Le tournant majeur survient en 2011. Dans le cadre de l'accord d'échange de prisonniers pour la libération du soldat franco-israélien Gilad Shalit, Israël libère plus de 1 000 prisonniers palestiniens. Yahya Sinwar est le nom le plus éminent de cette liste. De retour à Gaza, il est accueilli en héros.
Son intégration dans la direction politique du Hamas est immédiate. Il fait le pont entre l'aile politique, basée à l'époque en partie à l'étranger, et l'aile militaire, les Brigades Izz al-Din al-Qassam, dirigées par Mohammed Deif. En 2017, il est élu chef du Hamas dans la bande de Gaza, succédant à Ismaïl Haniyeh.
Sous sa direction, le Hamas change de visage. Sinwar privilégie une approche de « résistance populaire » mêlée à une menace militaire constante. Il est l'instigateur des « Marches du Retour » en 2018-2019, des manifestations massives le long de la clôture de séparation avec Israël qui visent à briser le blocus imposé à Gaza. Simultanément, il renforce les capacités de l'arsenal du Hamas, misant sur la production locale de roquettes et la construction d'un réseau de tunnels souterrains complexe, surnommé le « métro de Gaza ».
Yahya Sinwar est décrit par ceux qui l'ont côtoyé comme un homme ascétique, peu intéressé par le luxe, contrairement à d'autres dirigeants du mouvement. Il vit au cœur de Gaza, se déplace souvent à pied et cultive une image de proximité avec la souffrance des habitants. Cependant, derrière cette image de leader populaire se cache un stratège froid.
Il comprend que pour peser face à Israël, le Hamas doit sortir de la simple gestion administrative de Gaza. Il renforce l'axe de la résistance, se rapprochant de l'Iran et du Hezbollah libanais, malgré les divergences religieuses. Pour lui, la libération de la Palestine est un processus global qui nécessite de saturer les systèmes de défense israéliens.

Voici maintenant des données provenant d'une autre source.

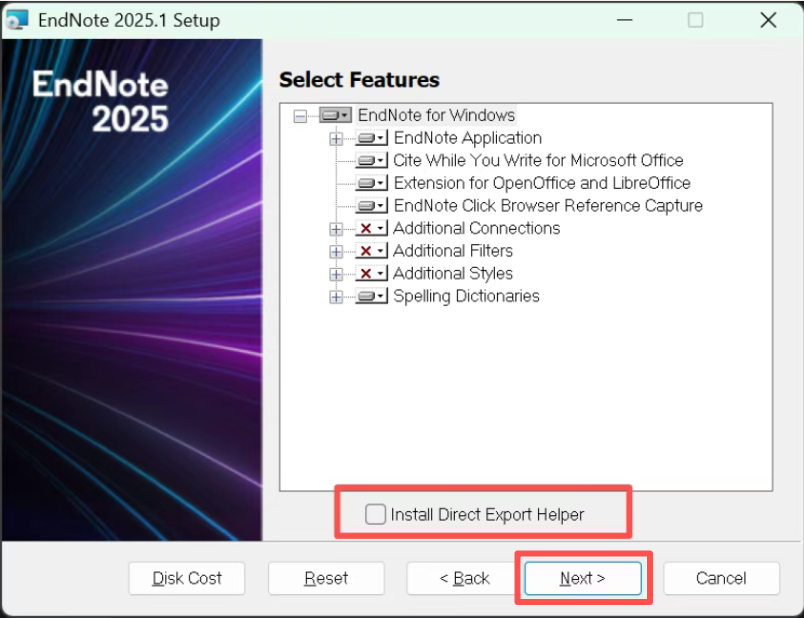Click the Next button
Screen dimensions: 804x618
pyautogui.click(x=582, y=578)
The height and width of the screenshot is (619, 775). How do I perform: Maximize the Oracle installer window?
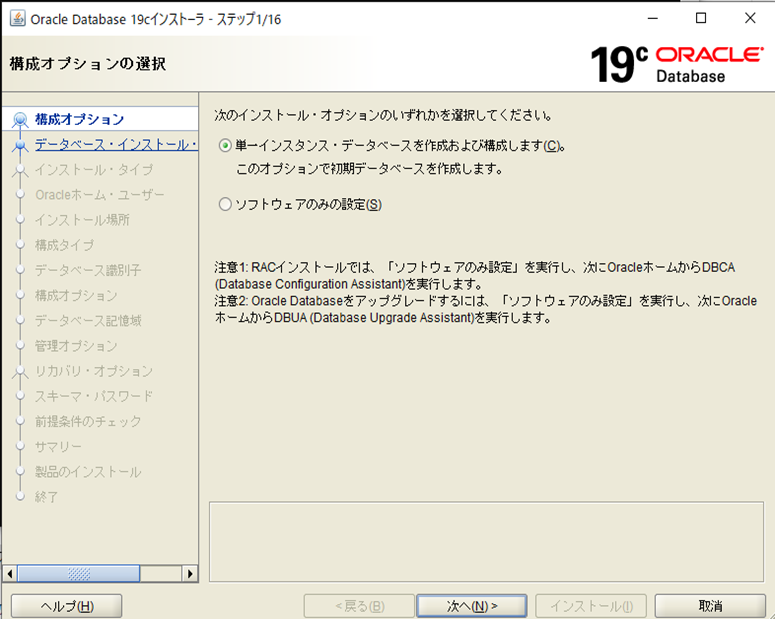(x=700, y=18)
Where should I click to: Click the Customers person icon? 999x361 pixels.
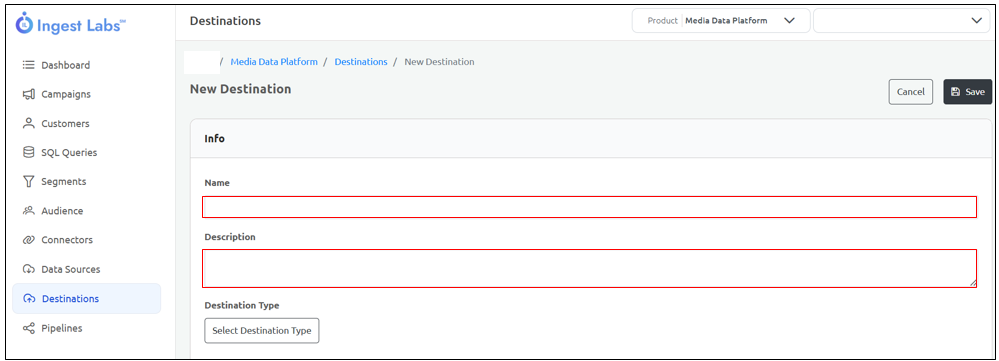[x=28, y=124]
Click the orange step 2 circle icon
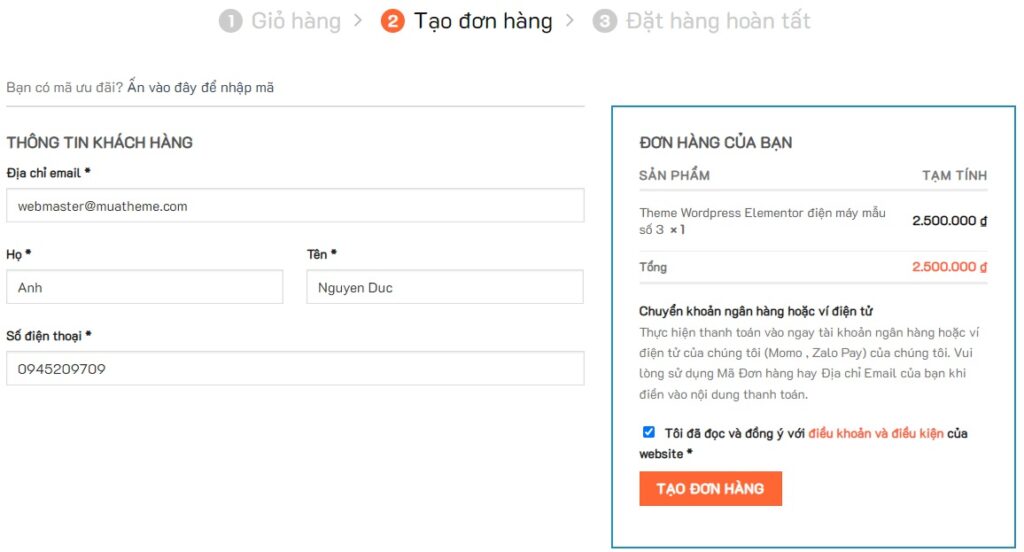This screenshot has width=1024, height=552. (392, 21)
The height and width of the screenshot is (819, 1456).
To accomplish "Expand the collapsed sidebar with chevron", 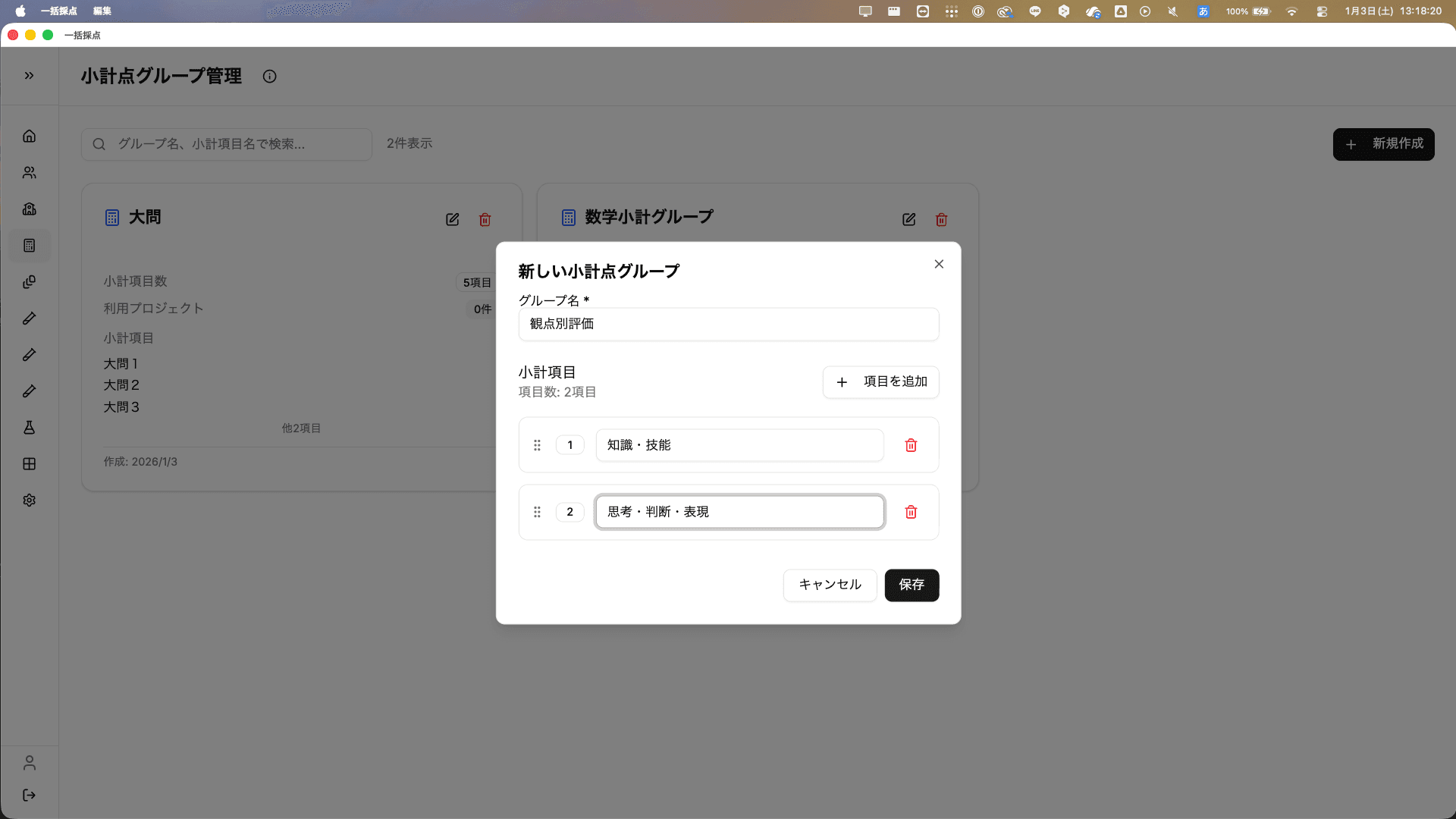I will tap(29, 75).

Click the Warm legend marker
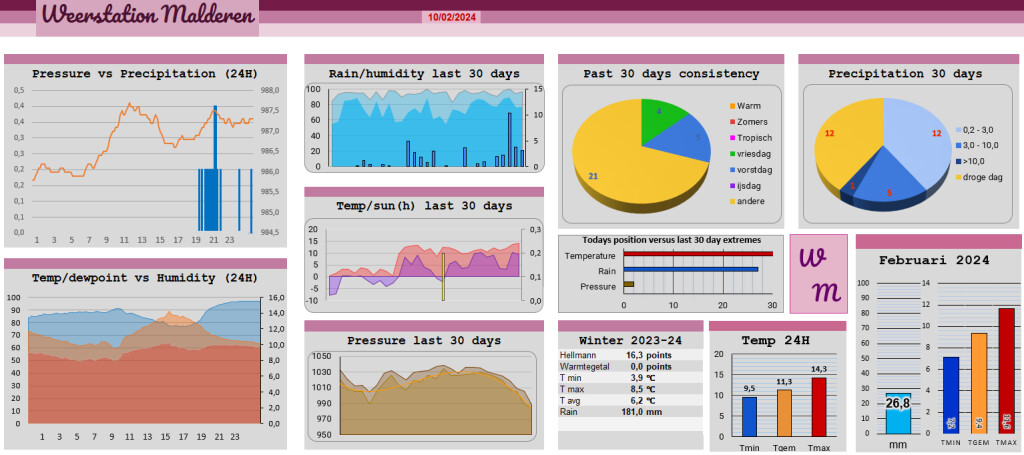pyautogui.click(x=732, y=106)
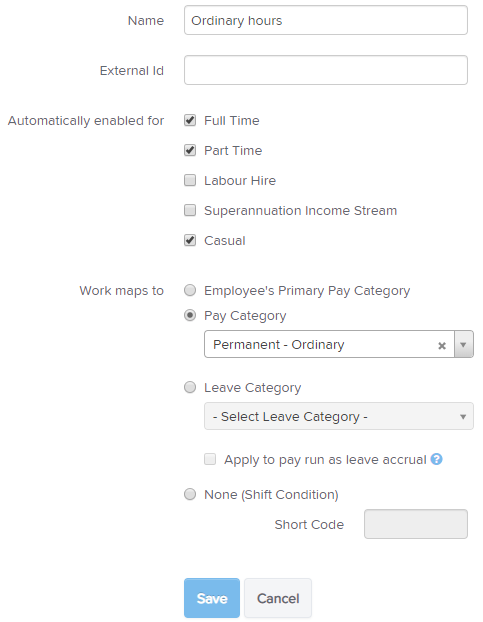Open the Pay Category dropdown arrow
Viewport: 483px width, 622px height.
463,344
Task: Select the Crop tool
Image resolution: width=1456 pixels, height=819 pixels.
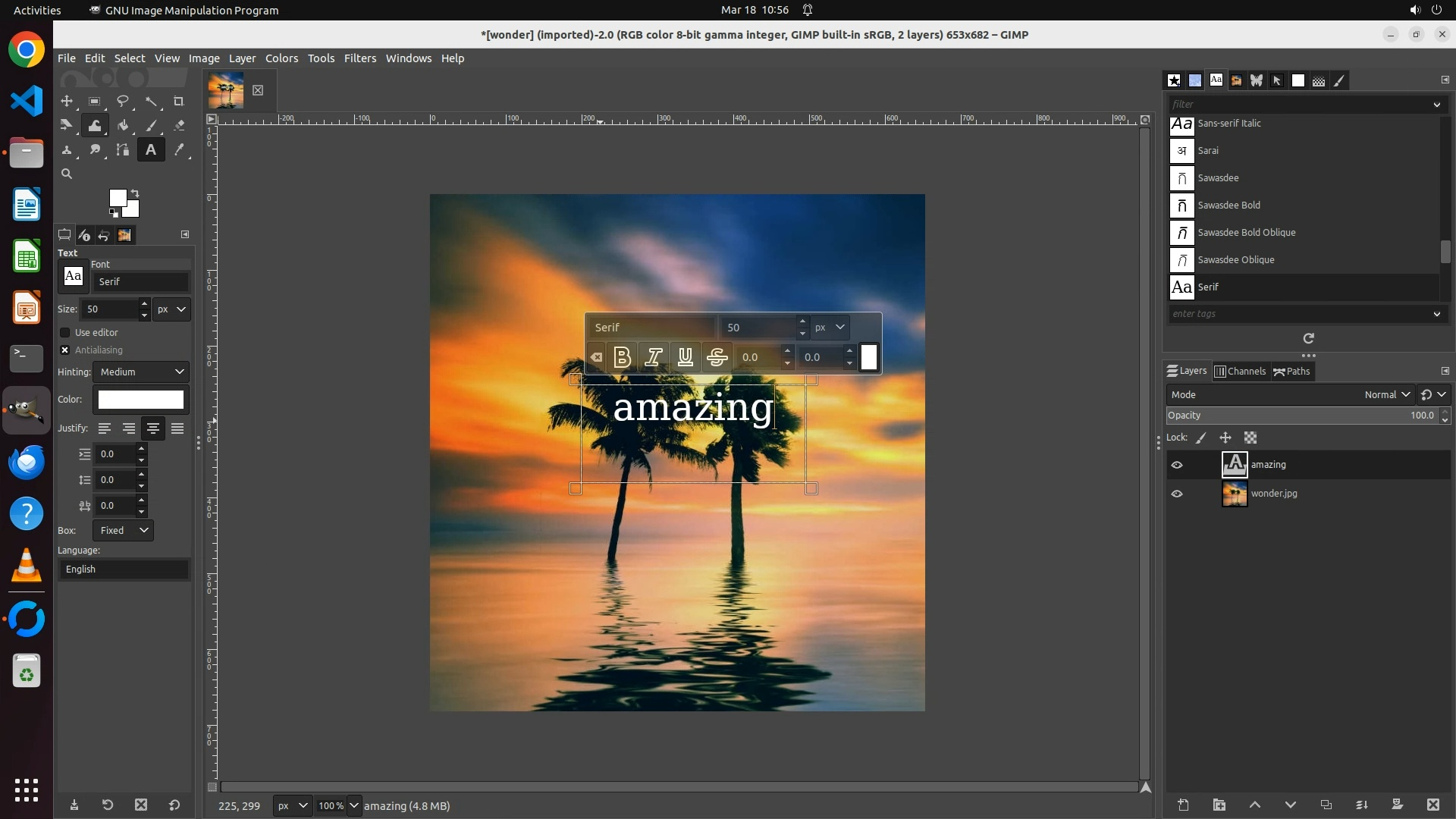Action: pos(179,102)
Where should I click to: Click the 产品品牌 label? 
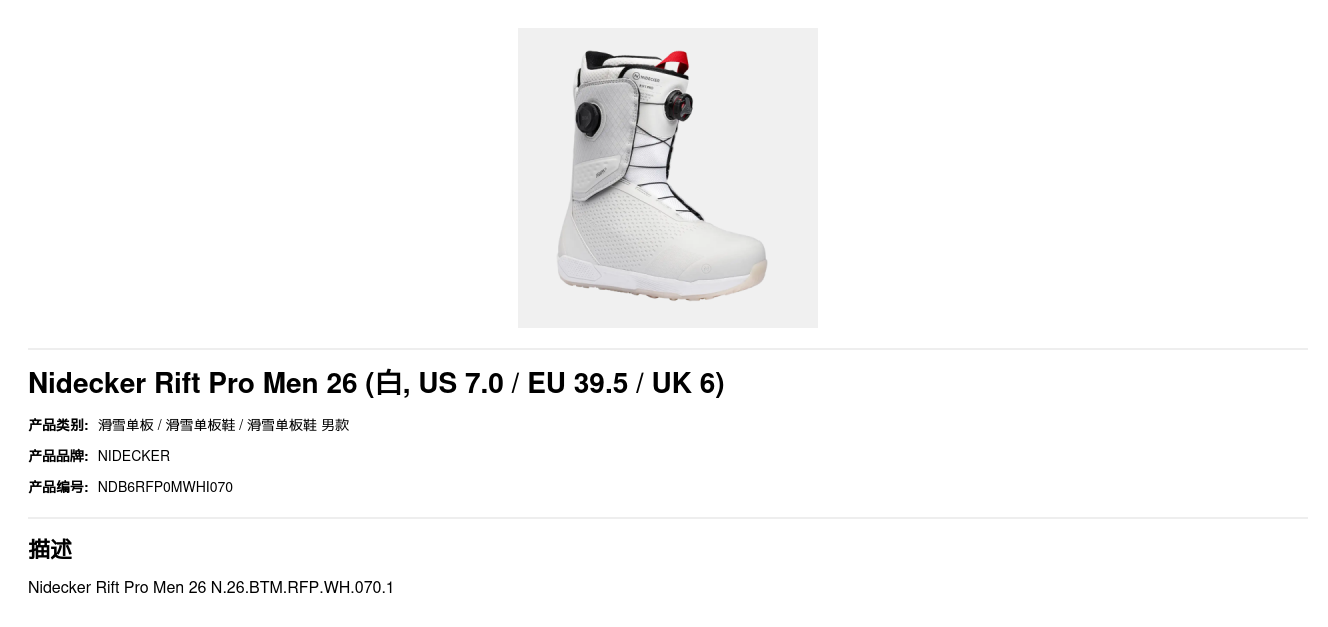click(x=58, y=456)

Le 7 octobre 2023 marque le sommet de sa stratégie et, simultanément, le début de sa fin. Sinwar est considéré par Israël comme le cerveau de l'attaque « Déluge d'Al-Aqsa », l'assaut le plus meurtrier de l'histoire de l'État hébreu. Cette opération, d'une brutalité sans précédent, visait à briser le statu quo, à remettre la question palestinienne au centre des préoccupations mondiales et à obtenir la libération des prisonniers restants par la prise d'otages.
À la suite de ces attaques, Sinwar devient l'homme le plus recherché au monde. Israël lance une offensive massive sur Gaza avec pour objectif déclaré son élimination. Il disparaît dans les profondeurs des tunnels, dirigeant la résistance pendant des mois de guerre urbaine dévastatrice.
Yahya Sinwar est mort le mercredi 16 octobre 2024, à l'âge de 61 ans, assassiné par arme à feu, à Rafah (Palestine). Contrairement à ce que prédisaient de nombreux services de renseignement, il n'est pas tué dans une opération spéciale ciblée au fond d'un bunker, entouré d'otages. Il est abattu par une patrouille de routine de l'armée israélienne à Rafah. Les images de ses derniers instants, le montrant blessé, masqué, lançant un morceau de bois vers un drone avant de succomber, ont fait le tour du monde. La mort de Yahya Sinwar laisse un vide immense au sein du Hamas et soulève des questions cruciales sur l'avenir de la bande de Gaza. Pour ses partisans, il reste un martyr qui a défié la puissance technologique israélienne avec des moyens rudimentaires. Pour ses détracteurs, il est l'homme qui a sacrifié la population de Gaza et ruiné le territoire pour une vision idéologique radicale et suicidaire.